Catching Up With Coaching 

Minneapolis City Council President Elliott Payne wants the city auditor to assess the MPD’s recent use of its “coaching” process, writes Andy Mannix in the Strib. The practice is ostensibly reserved for low level policy violations, but because it’s not technically disciplinary and isn’t a matter of public record, the department has used it to cover up more serious infractions in the past. Mannix says these include “mishandling a gun and firing into the precinct wall, failing to report a colleague’s use of force, and letting a police dog off leash and allowing it to attack a civilian.” You know, little stuff. 

As part of a settlement with the Minnesota Department of Human Rights a court-appointed monitor will eventually determine whether the city’s use of coaching complies with agreed-upon changes to MPD practices. But Payne says that process may take decades and that the city should get coaching under control now. Meanwhile, Police Chief Brian O’Hara says he has reviewed each instance of coaching since he took office in November 2022 and “every one of those violations has been appropriate.” OK then.

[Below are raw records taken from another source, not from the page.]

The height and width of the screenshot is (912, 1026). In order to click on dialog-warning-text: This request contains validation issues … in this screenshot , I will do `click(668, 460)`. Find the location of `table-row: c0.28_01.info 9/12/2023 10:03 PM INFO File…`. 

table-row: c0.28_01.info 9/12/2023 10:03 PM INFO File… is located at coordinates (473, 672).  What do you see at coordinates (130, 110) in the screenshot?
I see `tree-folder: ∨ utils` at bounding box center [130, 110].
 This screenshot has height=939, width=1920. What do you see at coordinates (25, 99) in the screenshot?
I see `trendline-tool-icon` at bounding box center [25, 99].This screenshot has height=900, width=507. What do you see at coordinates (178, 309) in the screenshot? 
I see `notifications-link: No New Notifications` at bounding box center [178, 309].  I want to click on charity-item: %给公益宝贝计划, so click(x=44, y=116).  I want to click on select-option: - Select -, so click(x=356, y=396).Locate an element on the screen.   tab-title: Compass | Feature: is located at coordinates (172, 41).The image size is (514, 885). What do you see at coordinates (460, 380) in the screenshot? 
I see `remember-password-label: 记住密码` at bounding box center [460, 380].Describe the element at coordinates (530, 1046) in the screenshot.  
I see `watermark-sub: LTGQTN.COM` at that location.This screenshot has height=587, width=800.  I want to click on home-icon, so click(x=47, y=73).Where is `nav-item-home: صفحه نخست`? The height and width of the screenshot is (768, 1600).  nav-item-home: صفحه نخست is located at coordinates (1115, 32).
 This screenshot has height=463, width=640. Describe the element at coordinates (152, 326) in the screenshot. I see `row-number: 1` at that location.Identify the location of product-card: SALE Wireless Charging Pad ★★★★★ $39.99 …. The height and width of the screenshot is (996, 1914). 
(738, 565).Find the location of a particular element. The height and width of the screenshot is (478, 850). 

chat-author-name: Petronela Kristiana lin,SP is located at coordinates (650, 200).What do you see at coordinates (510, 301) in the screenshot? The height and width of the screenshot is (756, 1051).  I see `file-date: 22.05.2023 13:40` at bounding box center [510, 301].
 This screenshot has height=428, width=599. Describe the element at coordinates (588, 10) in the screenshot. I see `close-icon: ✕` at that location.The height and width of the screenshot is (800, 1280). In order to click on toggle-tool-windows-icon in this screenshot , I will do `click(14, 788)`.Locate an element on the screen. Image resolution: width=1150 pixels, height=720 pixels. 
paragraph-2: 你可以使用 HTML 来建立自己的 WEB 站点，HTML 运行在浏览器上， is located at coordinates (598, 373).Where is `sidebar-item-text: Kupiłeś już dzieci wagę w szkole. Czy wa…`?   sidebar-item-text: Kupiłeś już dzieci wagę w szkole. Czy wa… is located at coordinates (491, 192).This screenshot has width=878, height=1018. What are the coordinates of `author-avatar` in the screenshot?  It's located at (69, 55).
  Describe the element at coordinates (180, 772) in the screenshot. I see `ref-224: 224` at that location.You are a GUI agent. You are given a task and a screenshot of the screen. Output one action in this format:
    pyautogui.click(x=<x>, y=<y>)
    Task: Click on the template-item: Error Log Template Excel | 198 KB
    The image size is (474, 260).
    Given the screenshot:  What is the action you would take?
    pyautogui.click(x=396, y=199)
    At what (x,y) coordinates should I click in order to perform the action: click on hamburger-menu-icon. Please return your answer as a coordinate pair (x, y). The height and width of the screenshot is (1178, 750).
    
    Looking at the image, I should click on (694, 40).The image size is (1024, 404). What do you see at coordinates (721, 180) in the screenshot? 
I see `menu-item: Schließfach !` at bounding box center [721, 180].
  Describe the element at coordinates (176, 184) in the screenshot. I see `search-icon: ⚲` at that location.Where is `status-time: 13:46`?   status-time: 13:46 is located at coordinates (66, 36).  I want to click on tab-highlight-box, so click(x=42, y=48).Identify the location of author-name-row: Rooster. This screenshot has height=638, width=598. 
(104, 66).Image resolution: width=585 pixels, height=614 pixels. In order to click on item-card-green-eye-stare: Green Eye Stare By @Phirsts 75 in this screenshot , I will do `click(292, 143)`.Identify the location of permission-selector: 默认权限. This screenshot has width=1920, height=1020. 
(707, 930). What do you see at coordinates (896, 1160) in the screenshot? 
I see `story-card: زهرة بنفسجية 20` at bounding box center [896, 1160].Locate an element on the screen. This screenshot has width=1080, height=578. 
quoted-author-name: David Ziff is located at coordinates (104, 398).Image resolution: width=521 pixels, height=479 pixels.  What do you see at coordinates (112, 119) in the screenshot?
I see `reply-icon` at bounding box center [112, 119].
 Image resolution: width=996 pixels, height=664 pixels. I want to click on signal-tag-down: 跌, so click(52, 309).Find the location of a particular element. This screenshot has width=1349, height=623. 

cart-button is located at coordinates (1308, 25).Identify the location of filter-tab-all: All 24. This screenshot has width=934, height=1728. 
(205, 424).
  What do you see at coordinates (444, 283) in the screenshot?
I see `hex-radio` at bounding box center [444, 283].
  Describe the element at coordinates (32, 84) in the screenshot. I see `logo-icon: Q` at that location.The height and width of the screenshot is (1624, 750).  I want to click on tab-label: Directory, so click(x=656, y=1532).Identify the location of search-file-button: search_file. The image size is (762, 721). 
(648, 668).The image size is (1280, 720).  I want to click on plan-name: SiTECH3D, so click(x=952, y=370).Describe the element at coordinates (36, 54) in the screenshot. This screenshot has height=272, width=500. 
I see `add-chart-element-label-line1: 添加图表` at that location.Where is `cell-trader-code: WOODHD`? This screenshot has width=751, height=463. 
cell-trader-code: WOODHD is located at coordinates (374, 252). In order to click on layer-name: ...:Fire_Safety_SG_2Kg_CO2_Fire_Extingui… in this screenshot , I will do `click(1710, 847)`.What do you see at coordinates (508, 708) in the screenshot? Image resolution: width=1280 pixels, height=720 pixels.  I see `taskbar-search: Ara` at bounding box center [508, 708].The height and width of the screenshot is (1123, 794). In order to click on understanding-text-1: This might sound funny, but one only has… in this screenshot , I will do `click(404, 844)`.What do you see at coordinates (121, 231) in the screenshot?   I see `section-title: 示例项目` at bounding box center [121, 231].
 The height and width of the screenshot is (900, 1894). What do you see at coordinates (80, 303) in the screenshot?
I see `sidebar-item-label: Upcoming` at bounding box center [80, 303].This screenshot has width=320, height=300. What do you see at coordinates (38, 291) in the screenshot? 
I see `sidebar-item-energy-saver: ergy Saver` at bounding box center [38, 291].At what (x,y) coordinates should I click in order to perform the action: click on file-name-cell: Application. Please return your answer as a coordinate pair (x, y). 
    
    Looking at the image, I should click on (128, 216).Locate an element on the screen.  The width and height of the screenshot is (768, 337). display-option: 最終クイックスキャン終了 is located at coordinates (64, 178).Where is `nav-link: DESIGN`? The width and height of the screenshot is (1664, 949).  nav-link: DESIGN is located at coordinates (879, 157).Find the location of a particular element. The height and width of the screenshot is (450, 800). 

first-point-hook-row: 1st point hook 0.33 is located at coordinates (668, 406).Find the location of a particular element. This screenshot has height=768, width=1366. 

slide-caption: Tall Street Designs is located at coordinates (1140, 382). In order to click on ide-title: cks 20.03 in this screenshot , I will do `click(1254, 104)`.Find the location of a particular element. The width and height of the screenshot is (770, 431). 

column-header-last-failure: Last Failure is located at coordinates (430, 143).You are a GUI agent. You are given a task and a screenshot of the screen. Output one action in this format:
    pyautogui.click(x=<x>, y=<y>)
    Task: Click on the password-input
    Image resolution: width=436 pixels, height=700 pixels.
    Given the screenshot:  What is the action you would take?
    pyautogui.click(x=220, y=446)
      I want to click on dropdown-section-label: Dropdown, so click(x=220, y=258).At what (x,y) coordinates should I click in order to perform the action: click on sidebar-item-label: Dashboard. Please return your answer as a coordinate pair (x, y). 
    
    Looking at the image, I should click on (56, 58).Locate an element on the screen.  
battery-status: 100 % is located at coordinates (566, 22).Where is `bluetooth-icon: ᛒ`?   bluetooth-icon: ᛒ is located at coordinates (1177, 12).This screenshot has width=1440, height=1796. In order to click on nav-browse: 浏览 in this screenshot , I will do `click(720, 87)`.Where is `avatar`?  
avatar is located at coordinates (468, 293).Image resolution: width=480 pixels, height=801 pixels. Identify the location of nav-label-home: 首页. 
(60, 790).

Turns Out I Am a Financial Genius!

I have been a renter all my non-dependent life, which, the conventional wisdom says, is an extreme waste of money. Not so fast, says Adam Schwalbe at Streets.MN! Renting in the Minneapolis can be more profitable than buying these days, according to Schwalbe. I’ll skip the details (or you can find them in his report), but essentially he argues that if you take the money you’re prepared to sink into a down payment and invest it instead in an index fund, you’d come out ahead in the long run. (Have I done that? Uh, yeah, of course.) Anyway, it’s a provocative read, given the U.S. faith in home ownership as a cornerstone of middle class stability, as well as VP Harris’s proposed $25K in down payment assistance for first-time buyers. Now if you homeowners will excuse me, I’m going to call my landlord and tell him to fix something that you’d have to fix yourselves.

WALZ WATCH: A Revelatory Dreamcast Obsession?

Is there anything still to learn about Tim Walz after the past two weeks? Maybe not—but that means it’s time to interpret what we’ve learned. For instance, the New York Times previously reported that Walz, in his teaching days, was so addicted to his Sega Dreamcast that his wife Gwen had to hide it from him. A cute, colorful detail humanizing a politician… or a glimpse into one man’s soul? Simon Parkin believes the latter, and this week in the Washington Post he claims that Walz’s choice of the Dreamcast and its “bright, inventive, joyous, and doomed” games carries “a peculiar set of subtle associations” and “suggests something of his tastes and sensibilities.” We don’t really come away with much of a sense of what Perkin means by that, but we do get a quick history of the ill-fated Dreamcast and come away with a nice image of Walz shaking wired maracas in time to Gipsy Kings while playing Samba de Amigo—whether that really happened or not.